Line Integrals and the Curl

Work and Line Integrals

In one dimension, if force $F(x)$ acts from $x=a$ to $x=b$, the work done is:

$$ \int_a^b F(x) \, dx $$

To be able to handle more general cases, we introduce the concept of the line integral.

Suppose we have a curve $C$ in 3-dimensions and $s$ is the arc length from some arbitrary point on the curve. If $f(x,y,z)$ is a function defined on the curve, then the line integral of $f$ along $C$ is:

$$ \int_C f(x,y,z) \, ds $$

If the curve is parameterized by arc length $s$, then we can express the line integral as:

$$ \int_C f(x,y,z) \, ds = \int_{s_1}^{s_2} f(x(s),y(s),z(s)) \, ds $$

The value of the line integral can depend on the path taken between two points, not just the endpoints.

Line Integrals Involving a Vector Field

Work, in most elementary sense, is force times displacement. Consider the curve below, and assume that the object moves along the curve from point $s_1$ to $s_2$. Let the force acting on the object be given by a vector field $\mathbf{f}(x,y,z)$.

Let $\hat{\mathbf{t}}$ be the unit tangent vector to the curve at $P$. The component of the force acting along the curve is $\mathbf{f} \cdot \hat{\mathbf{t}}$. Then the work done by the force in moving the object from $s_1$ to $s_2$ along the curve $C$ is:

$$ W = \int_C \mathbf{f}(x,y,z) \cdot \hat{\mathbf{t}} \, ds $$

To evaluate this, we need to be able to find $\hat{\mathbf{t}}$.

Records provided:
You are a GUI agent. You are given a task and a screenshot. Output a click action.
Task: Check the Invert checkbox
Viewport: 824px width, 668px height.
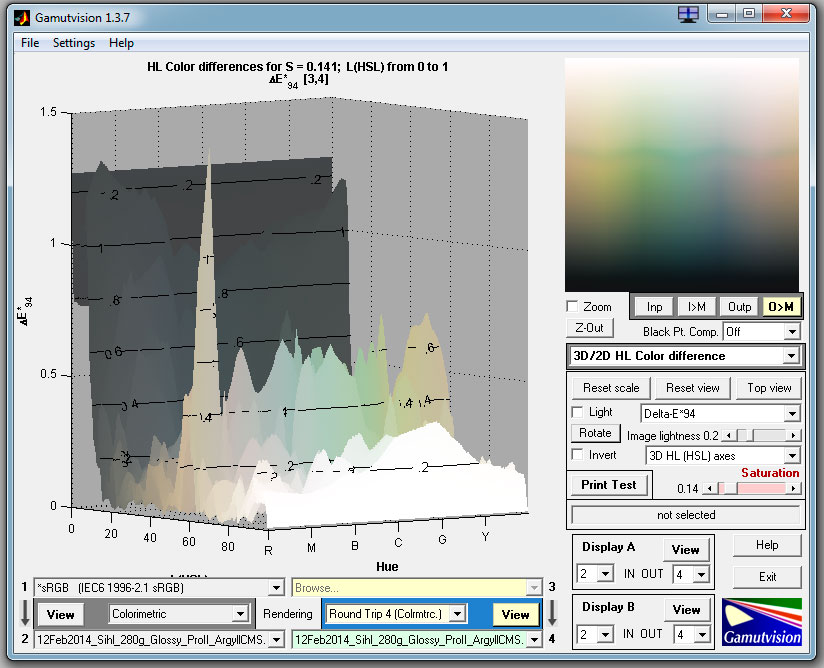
==
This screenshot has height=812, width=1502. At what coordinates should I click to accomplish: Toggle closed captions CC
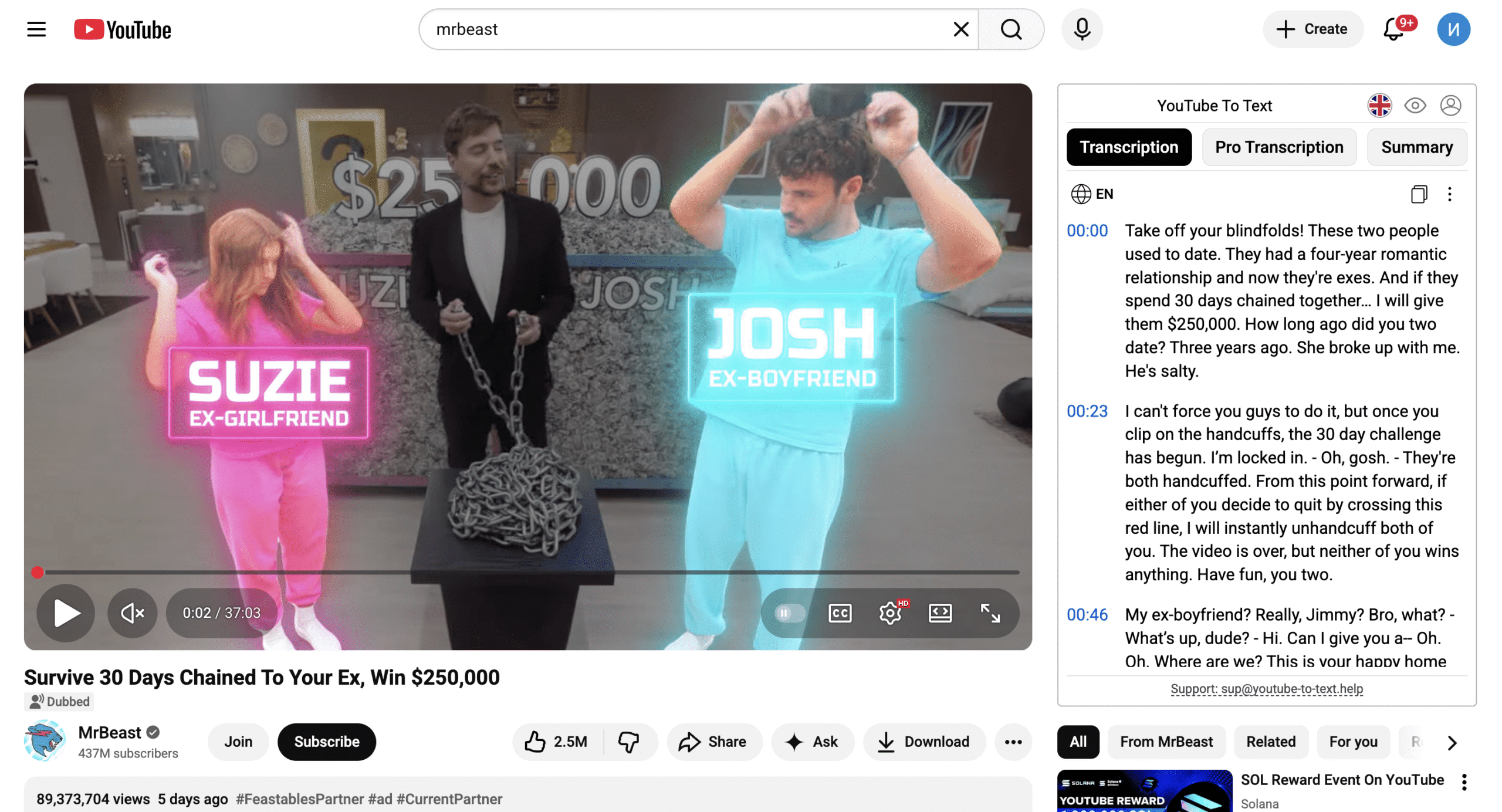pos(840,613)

Instructions for the task: Copy the text on line integrals from "If the curve" up to and including "just the endpoints.", substituting "route" for "path". The lines above are material separate from the text on line integrals.

Answer below:
If the curve is parameterized by arc length $s$, then we can express the line integral as:

$$ \int_C f(x,y,z) \, ds = \int_{s_1}^{s_2} f(x(s),y(s),z(s)) \, ds $$

The value of the line integral can depend on the route taken between two points, not just the endpoints.